Sustainable landscapes also are growing the value of homes. In one study released four years ago, University of Michigan researchers reported that people are willing to pay more for well-designed yards with mostly native plants than for properties dominated by lawn. The Michigan residents surveyed preferred a front garden that was 75 percent prairie wildflowers and grasses to one that was 50 percent prairie. The least favorite landscape was a conventional lawn.
Realtors have long recognized that attractive landscaping, especially with trees, can increase property values by as much as 20 percent. In Minneapolis, according to a U.S. Forest Service study, trees increase property values by $7.1 million while saving $6.8 million in energy and $9.1 million in storm-water treatment costs annually. In fact, in 20 cities where he and his colleagues have studied costs and benefits, says Greg McPherson of the U.S. Forest Service’s Center for Urban Forest Research, “trees provide $2 to $5 in benefits for each $1 spent maintaining them.” Given these impressive numbers, it’s not surprising that the number-one green home improvement recommended by realtors is planting native trees and flowers—the foundation of a healthy and beautiful backyard habitat.

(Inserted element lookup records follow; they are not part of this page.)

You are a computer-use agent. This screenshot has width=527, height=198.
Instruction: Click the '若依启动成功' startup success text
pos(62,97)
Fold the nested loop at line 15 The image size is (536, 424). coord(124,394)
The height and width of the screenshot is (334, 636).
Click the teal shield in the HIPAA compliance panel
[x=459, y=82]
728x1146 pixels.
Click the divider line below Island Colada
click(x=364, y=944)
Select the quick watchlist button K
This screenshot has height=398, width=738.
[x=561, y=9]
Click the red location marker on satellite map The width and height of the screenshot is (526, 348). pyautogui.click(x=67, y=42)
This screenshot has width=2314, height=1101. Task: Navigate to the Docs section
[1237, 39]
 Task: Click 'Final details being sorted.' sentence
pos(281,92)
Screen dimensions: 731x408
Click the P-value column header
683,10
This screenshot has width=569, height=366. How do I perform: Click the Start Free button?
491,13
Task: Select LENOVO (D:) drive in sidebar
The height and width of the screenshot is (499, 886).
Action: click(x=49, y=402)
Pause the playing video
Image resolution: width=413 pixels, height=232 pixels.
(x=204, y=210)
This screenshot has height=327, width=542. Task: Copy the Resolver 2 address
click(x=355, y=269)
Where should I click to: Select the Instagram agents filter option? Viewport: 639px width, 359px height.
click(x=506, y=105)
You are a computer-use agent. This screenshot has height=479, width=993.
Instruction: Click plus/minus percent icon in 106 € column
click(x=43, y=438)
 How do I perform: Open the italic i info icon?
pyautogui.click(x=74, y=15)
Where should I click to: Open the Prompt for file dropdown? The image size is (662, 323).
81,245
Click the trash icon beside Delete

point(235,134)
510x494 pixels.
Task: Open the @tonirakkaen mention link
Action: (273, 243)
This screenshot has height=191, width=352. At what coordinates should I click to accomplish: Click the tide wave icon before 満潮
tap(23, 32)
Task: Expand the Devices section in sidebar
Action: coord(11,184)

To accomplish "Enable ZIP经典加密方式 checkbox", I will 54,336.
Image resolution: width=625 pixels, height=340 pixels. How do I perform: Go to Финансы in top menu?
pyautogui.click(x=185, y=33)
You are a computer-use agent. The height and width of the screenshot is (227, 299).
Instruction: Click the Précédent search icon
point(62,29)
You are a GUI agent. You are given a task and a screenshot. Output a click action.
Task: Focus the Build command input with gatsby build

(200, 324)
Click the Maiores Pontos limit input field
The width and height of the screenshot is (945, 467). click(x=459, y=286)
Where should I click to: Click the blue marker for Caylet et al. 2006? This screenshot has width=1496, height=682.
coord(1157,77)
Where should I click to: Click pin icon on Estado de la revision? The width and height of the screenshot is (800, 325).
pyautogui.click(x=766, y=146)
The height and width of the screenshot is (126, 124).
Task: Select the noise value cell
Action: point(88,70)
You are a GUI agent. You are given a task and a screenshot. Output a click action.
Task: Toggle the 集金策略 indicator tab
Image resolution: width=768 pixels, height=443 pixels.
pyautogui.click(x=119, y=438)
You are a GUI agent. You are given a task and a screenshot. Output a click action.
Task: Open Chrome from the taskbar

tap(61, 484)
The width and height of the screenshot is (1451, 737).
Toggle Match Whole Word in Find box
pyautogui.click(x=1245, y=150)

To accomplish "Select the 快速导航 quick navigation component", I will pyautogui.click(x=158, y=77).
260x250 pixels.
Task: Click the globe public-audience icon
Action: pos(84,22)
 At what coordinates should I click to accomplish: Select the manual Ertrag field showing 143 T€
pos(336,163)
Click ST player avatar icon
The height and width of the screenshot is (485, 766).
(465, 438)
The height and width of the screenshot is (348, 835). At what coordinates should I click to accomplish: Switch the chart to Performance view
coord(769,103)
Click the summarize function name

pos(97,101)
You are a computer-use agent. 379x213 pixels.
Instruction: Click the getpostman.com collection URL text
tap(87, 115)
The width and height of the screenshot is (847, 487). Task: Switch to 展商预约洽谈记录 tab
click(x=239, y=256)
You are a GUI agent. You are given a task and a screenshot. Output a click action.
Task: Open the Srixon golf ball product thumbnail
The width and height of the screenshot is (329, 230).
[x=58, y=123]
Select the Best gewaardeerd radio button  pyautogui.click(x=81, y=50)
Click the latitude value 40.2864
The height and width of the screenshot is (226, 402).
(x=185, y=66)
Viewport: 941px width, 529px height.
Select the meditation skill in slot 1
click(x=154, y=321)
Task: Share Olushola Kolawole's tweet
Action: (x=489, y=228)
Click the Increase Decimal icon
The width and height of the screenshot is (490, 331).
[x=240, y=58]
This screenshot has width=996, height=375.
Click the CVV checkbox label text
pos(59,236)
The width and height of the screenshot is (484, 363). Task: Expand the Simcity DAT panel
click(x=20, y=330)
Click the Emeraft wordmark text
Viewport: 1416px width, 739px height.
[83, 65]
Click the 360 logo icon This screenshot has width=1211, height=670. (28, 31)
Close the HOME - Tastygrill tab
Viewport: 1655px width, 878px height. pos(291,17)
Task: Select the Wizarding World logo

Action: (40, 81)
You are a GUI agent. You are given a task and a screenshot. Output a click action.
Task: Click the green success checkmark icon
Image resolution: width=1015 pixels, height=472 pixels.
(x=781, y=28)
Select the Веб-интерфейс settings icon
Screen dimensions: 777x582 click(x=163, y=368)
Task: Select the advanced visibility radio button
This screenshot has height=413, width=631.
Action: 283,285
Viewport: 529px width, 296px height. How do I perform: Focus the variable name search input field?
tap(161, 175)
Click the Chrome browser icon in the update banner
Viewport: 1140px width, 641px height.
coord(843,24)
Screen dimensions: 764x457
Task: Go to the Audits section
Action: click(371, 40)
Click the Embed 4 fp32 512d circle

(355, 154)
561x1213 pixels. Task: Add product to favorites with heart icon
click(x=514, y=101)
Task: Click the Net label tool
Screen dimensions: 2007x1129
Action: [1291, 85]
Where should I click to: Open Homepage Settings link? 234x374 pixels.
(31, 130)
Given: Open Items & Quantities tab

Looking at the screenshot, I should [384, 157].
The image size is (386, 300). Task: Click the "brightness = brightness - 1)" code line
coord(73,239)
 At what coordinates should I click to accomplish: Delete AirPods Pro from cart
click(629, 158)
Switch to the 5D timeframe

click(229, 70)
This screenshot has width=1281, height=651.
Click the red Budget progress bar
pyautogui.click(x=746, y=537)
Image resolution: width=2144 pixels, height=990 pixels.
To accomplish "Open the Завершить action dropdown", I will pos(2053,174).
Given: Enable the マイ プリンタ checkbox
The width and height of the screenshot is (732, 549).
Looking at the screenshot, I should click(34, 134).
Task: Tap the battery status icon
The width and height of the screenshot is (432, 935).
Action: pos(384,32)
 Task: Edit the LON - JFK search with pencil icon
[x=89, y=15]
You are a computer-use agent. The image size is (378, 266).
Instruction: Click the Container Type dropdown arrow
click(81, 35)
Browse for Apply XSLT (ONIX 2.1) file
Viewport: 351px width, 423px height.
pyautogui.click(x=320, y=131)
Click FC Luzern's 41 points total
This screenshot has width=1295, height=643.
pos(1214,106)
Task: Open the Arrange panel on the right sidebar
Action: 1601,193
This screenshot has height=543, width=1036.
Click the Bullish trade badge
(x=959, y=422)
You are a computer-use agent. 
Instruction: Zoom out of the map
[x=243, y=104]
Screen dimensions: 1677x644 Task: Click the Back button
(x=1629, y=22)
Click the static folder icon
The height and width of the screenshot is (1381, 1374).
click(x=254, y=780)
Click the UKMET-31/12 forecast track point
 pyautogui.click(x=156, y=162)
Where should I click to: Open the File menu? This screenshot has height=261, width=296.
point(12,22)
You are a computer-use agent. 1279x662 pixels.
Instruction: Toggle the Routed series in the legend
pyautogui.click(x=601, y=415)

In short, growing a green landscape is a win-win proposition. The old expression “money grows on trees” may not be literally true, but a sustainable landscape comes close.
Janet Marinelli’s most recent book is The Climate Conscious Gardener. To learn more, visit www.janetmarinelli.com.
How to Entice Wildlife With Your Garden
NWF’s Certified Wildlife Habitat program provides gardeners with the information they need to create inviting outdoor spaces for birds, butterflies and other animals.
Learn how to garden for wildlife and turn your outdoor site into a Certified Wildlife Habitat >>
Good Ways to Grow Green
Want to minimize your expenses while maximizing your property value? Consider the following tips:
- A quick way to reduce your home’s cooling bills is to plant native shrubs to shade your air conditioner. According to the U.S. Department of Energy, doing so can increase the unit’s efficiency by as much as 10 percent.
- You can double the bang for your buck by not only planting native trees, but locating them on the south and west sides of your house. Trees that grow large enough to shade the roof from the afternoon sun can reduce indoor temperatures by as much as 8 to 10 degrees F. If you live in a cold climate, plant deciduous trees that drop their leaves, allowing winter sunlight to warm your home.
- To minimize your water bills, replace most of your lawn with prairie, woodland or other regional native plantings.
- To impress potential buyers when you decide to sell your home, be sure to document your green upgrades and savings.
- Studies have shown that landscapes perceived as “messy” can turn off buyers, so make sure your garden is well designed. Use regionally adapted turfgrass judiciously to neatly frame the wilder plantings.
- When it’s time to sell, consider seeking out the advice of a certified eco-broker or green stager to help market your home.
- To locate native plant suppliers near your home, consult the National Suppliers Directory on the Lady Bird Johnson Wildflower Center’s website.